El Gobierno había aceptado crear un impuesto al juego para acercar sus números a los de la oposición. Ayer, sin embargo, los diputados lo pusieron contra la pared. Ajustaron el primer dictamen del massismo y el bloque justicialista, pero para bajarle el precio al gravamen impulsado sobre las operaciones de dólar futuro y subirle la recaudación esperada por renta financiera. La idea es que paguen Ganancias los plazos fijos superiores a $ 1,5 millones, la tenencia de Lebac por encima de esa cifra, y la inversión en fondos comunes.
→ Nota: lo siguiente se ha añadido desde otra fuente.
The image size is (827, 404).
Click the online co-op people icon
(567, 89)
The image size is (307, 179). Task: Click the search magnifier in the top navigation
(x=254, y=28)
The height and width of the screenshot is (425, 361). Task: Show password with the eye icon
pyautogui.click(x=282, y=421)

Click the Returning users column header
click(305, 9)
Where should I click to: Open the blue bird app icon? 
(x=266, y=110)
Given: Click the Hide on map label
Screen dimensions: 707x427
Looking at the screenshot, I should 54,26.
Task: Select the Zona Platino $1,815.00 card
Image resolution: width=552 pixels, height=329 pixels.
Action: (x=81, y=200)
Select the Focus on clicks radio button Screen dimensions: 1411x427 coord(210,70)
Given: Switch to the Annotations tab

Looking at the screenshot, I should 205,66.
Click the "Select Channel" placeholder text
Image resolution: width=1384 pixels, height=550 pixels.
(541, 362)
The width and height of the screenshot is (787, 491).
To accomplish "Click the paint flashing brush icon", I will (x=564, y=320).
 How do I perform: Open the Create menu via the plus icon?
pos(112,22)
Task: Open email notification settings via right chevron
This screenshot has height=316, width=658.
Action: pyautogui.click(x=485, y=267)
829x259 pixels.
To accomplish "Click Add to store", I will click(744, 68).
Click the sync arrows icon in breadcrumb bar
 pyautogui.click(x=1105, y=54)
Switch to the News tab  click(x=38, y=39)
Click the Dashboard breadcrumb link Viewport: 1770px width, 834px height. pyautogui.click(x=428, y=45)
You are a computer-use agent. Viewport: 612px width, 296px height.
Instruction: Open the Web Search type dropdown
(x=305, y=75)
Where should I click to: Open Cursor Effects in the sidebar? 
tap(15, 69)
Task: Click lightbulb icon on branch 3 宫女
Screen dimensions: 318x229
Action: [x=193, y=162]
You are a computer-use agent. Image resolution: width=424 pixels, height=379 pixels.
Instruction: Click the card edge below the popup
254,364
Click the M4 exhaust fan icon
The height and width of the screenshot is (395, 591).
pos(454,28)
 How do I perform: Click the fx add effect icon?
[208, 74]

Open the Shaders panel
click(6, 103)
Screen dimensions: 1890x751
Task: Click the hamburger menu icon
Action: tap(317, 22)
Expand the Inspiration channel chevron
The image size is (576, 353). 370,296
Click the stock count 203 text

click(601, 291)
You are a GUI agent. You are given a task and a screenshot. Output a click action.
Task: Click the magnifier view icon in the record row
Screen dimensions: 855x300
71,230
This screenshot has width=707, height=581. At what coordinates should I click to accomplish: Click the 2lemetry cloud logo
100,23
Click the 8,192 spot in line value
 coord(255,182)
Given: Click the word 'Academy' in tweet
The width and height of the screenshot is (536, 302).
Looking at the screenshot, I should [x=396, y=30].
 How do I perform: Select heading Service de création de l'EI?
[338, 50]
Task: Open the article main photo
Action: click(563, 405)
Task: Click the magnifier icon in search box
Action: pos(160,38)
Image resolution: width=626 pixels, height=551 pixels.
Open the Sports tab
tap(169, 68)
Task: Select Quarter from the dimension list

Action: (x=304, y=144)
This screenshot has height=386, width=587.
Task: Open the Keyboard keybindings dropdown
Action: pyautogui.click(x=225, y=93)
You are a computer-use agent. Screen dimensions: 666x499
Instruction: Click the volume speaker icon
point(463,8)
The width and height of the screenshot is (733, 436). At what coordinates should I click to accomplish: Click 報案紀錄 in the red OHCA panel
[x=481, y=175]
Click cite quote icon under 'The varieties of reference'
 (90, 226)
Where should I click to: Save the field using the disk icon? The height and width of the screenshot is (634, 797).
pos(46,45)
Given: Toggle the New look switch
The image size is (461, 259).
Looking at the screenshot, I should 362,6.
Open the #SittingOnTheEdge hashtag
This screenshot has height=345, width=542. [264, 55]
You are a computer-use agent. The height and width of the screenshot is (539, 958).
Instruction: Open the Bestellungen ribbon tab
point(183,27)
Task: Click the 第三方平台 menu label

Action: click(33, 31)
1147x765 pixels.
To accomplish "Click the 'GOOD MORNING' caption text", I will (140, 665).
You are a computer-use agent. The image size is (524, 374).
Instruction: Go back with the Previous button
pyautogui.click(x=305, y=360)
Los legisladores esperan obtener por esta vía más de $ 5000 millones. Pero a cambio desalentarían los depósitos bancarios (en el país están en el orden de 18% del PBI contra 30% promedio de la región), sin darle mucha importancia a que el plazo fijo promedio oscila los$ 65.000. Si las entidades pierden fondeo, el costo del crédito será mayor. También encarecerían la emisión de las Lebac, ya que los bancos pedirán más tasa al Central para cubrir la suba impositiva. Por si hiciera falta aclararlo, todo va a contramano del blanqueo de capitales.

El Gobierno depende ahora de las provincias y el Senado, que deben decidir si capitalizan la jugada política o pierden recaudación en un año electoral. Viento de frente para el inicio del segundo año de Macri.